本文:
このダダーブ周辺の3つの難民キャンプに、3月13日現在で26万人の人々が暮らし、その数は毎日増え続けています。もともと収容能力が9万人しかないところに、3倍近くの人々が身を寄せ、その97%がソマリアからの人々です。キャンプ人口は2008年初めに比べるとおよそ50%の増加。2009年初めに対しても、既におよそ10%増えています。そう、ソマリアの内戦の激化で、月に数千人単位でソマリアからケニアのダダーブの難民キャンプに人が避難してくるのです。今年に入ってからだけでも、新たに2万人の人々が逃げてきました。



「モガディシュの銃撃戦で夫が亡くなり、身重の体で子ども二人を連れてケニアに逃げてきました」「モガディシュでの衝突がひどくなって、近所の人たちはロケット砲を受けて大勢死にました。逃げるときも、死体をたくさん目にしました」 - 出会う人、出会う人、ソマリア内戦を象徴する、想像を絶するような逃避行の経験を語ります。

課題: 本文のうち「このダダーブ周辺の3つの難民」から始まり「万人の人々が逃げてきました。」で終わる部分を、「難民キャンプ」を「避難民キャンプ」に差し替えて示してください。 記録はここでは一切用いません。

提供情報:
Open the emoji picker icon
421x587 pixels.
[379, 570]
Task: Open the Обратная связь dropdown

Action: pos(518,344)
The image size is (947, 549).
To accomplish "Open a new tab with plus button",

作業結果:
このダダーブ周辺の3つの避難民キャンプに、3月13日現在で26万人の人々が暮らし、その数は毎日増え続けています。もともと収容能力が9万人しかないところに、3倍近くの人々が身を寄せ、その97%がソマリアからの人々です。キャンプ人口は2008年初めに比べるとおよそ50%の増加。2009年初めに対しても、既におよそ10%増えています。そう、ソマリアの内戦の激化で、月に数千人単位でソマリアからケニアのダダーブの避難民キャンプに人が避難してくるのです。今年に入ってからだけでも、新たに2万人の人々が逃げてきました。